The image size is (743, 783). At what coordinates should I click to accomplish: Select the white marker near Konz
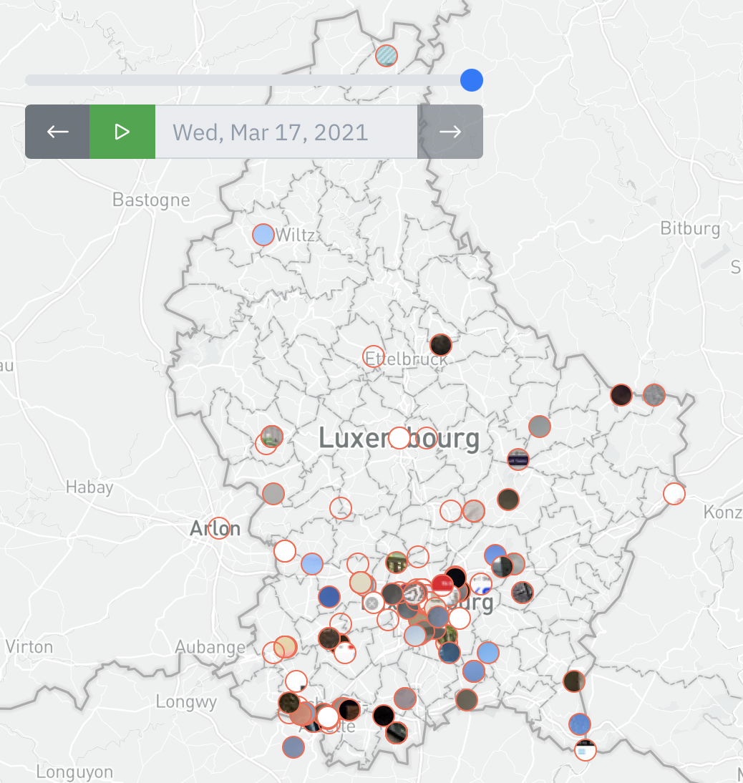(x=674, y=493)
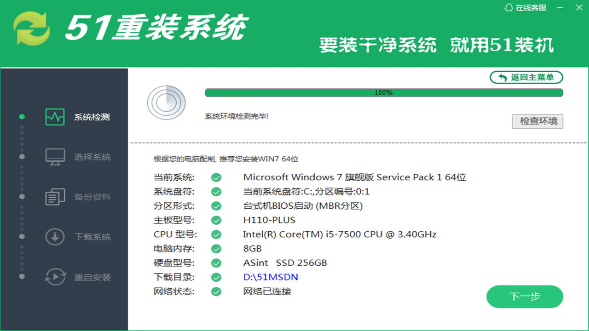Open the 下载系统 download icon
589x331 pixels.
point(55,236)
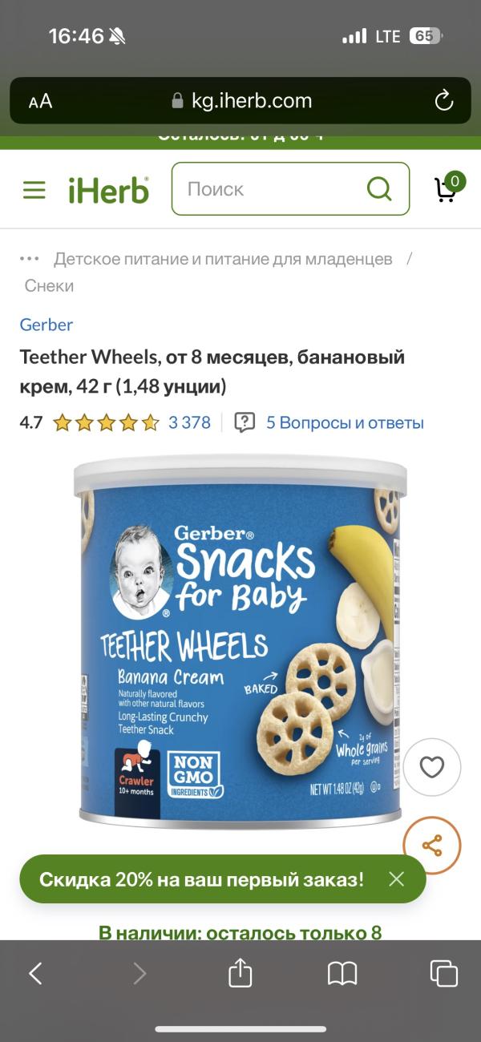Show open tabs in Safari
The height and width of the screenshot is (1042, 481).
pyautogui.click(x=444, y=973)

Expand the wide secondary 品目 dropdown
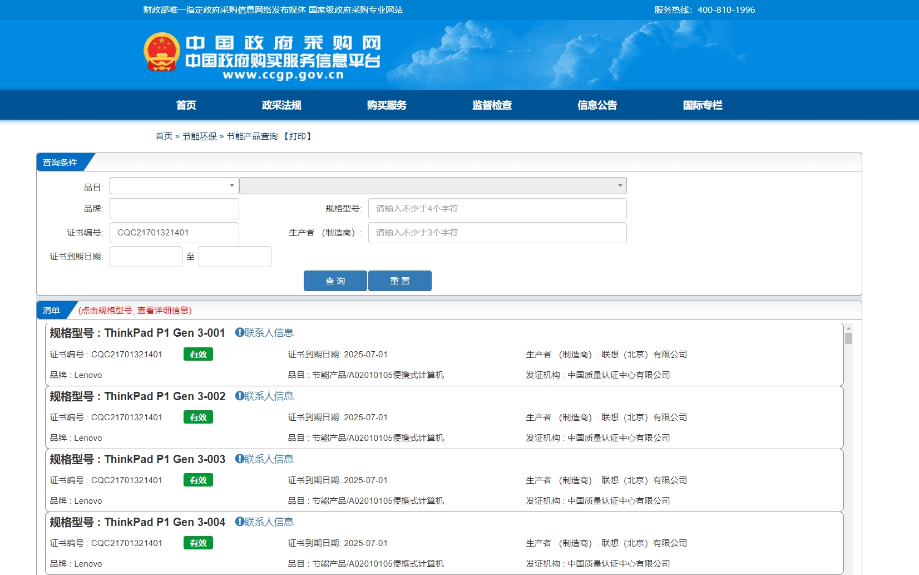(x=433, y=185)
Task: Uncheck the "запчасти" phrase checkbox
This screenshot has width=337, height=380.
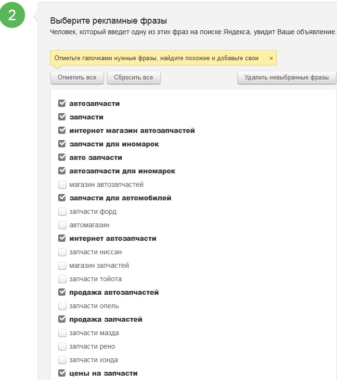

## Problem statement
Repeat every entry above word for word, and include no pictures.

## Exercise solution
The image size is (743, 783). At what coordinates should I click to accomplish: Select the white marker near Konz
(x=674, y=493)
Open the 下载系统 download icon
589x331 pixels.
point(55,236)
Show open tabs in Safari
The height and width of the screenshot is (1042, 481).
pyautogui.click(x=444, y=973)

Expand the wide secondary 品目 dropdown
(x=433, y=185)
Task: Uncheck the "запчасти" phrase checkbox
This screenshot has width=337, height=380.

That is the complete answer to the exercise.